The bright-white blooms of Dalibarda (Rubus dalibarda) almost seemed to glow against the dark green of the heart-shaped leaves.




We were more than delighted to find the exquisite little Twinflower (Linnaea borealis ssp. americana) still in flower, even after it first started blooming at least two weeks ago.




Not blooming yet, but with the promise of flowers-to-come tucked into its tight little buds, Dwarf Rattlesnake Plantain (Goodyera repens) was scattered across the leaf litter in plain sight -- IF you looked very carefully, that is.   That little rosette of ornately patterned leaves was maybe an inch and a half across.  Look even more carefully, and see if you can find even tinier plants nestled down among the mosses.




Another tiny plant that took some really sharp eyes to find:  this is Daisyleaf Moonwort (Botrychium matricariifolium),  and I certainly never would have seen it if botanical experts who found it first had not tied a red ribbon to the shrub that grew over it. 

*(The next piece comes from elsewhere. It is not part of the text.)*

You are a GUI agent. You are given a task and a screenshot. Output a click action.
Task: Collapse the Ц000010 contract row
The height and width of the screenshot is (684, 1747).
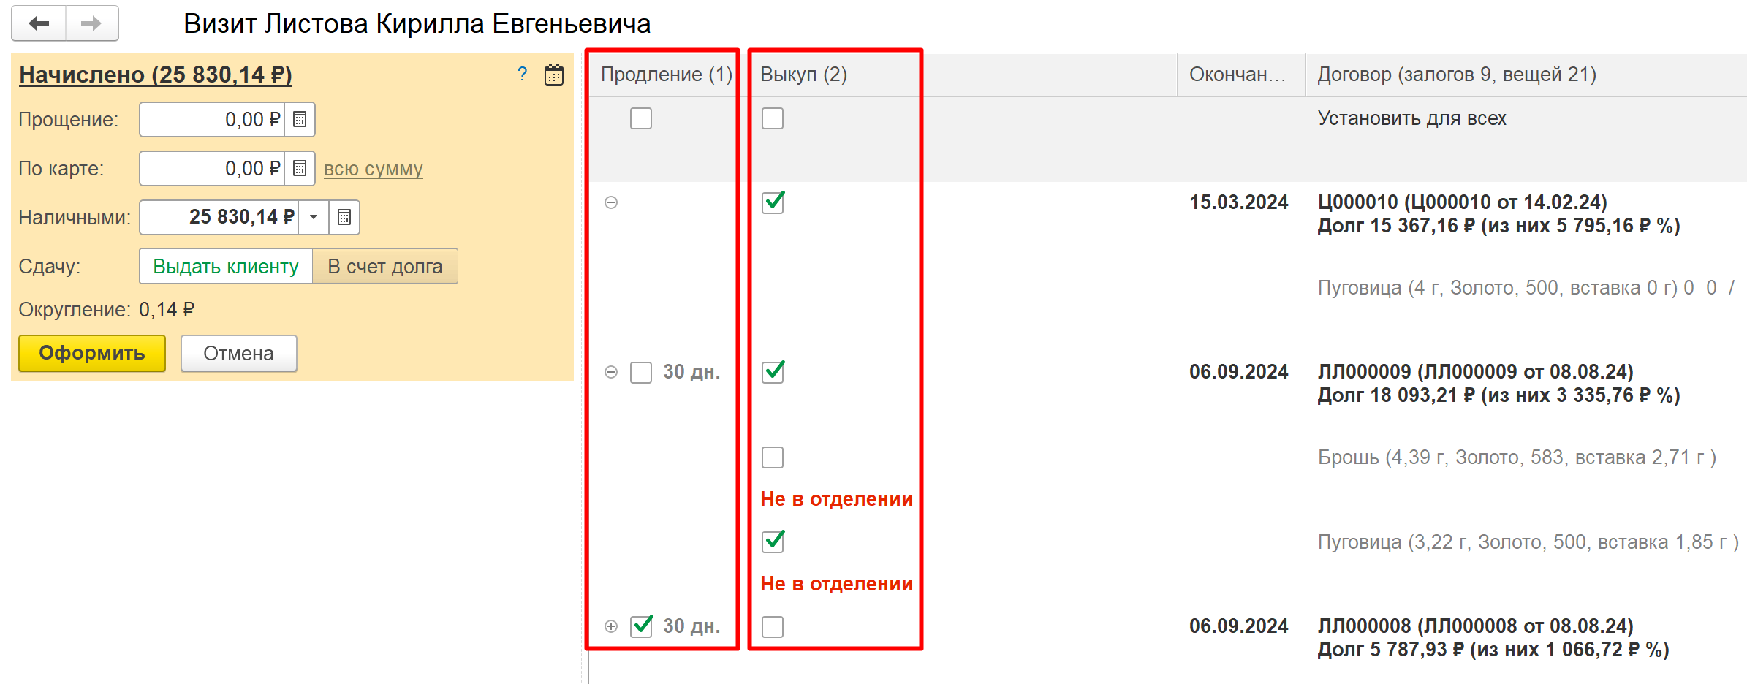click(x=611, y=202)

The Moonworts belong to one of the oldest taxa in the long evolutionary history of ferns,  the Succulent Ferns, which include the Rattlesnake, Grape, and Adder's-tongue ferns.  Although they are considered true ferns, they are not closely related to other fern families now extant.   This is something I would never know, if not for my friends in the Thursday Naturalists. 

5 comments:

The Furry Gnome said...

Great pictures of neat things, especially the peeper and the twinflower. And the moonwort! I've never seen that species, just the common, and that only once. Wonderful find.

Ellen Rathbone said...

You had some really great finds!

Judith said...

Jackie!
I am awed by your detailed up-close-and-personal photos. I learned a lot from this visit and look forward to many more.

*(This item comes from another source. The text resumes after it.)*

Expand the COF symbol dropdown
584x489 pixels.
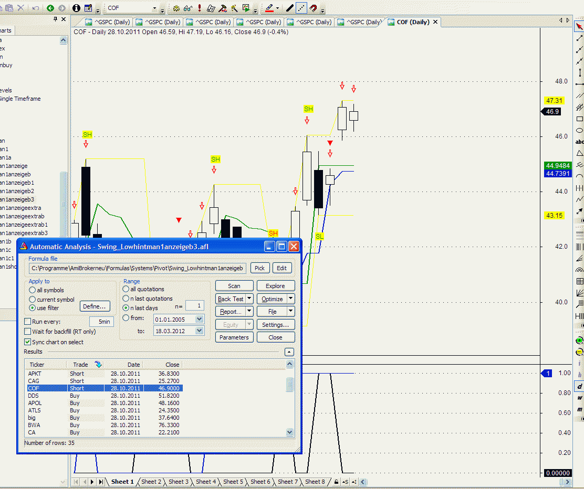(155, 8)
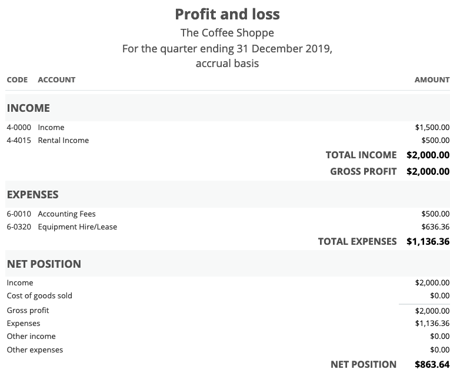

Do you have archives for this blog? I was dreaming of spending an early morning combing through entries from your past. Blogger enables them, but perhaps they didn't work out for your blog?

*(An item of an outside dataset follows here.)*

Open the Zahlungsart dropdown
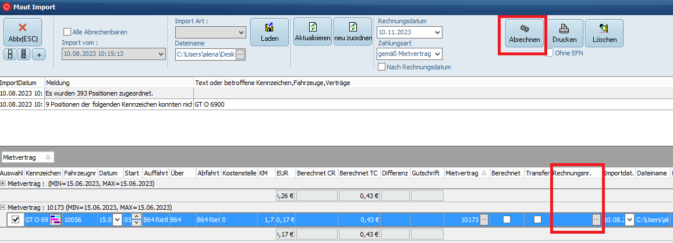point(437,54)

A Recent Devotee of Your Blog,
Judith

Woodswalker said...

Thank you, Furry and Ellen, for your kind comments. I'm so glad you come along with me.

Judith, I am so glad we shared a walk in the woods today, and I look forward to further adventures. You can find my blog archive by scrolling down the right-hand column, past some photos, then my blog friends, then my followers, more photos, and then my archives, all posts going back to January 1, 2009. Have fun!

Adk Keith said...

Love the Peeper Picture!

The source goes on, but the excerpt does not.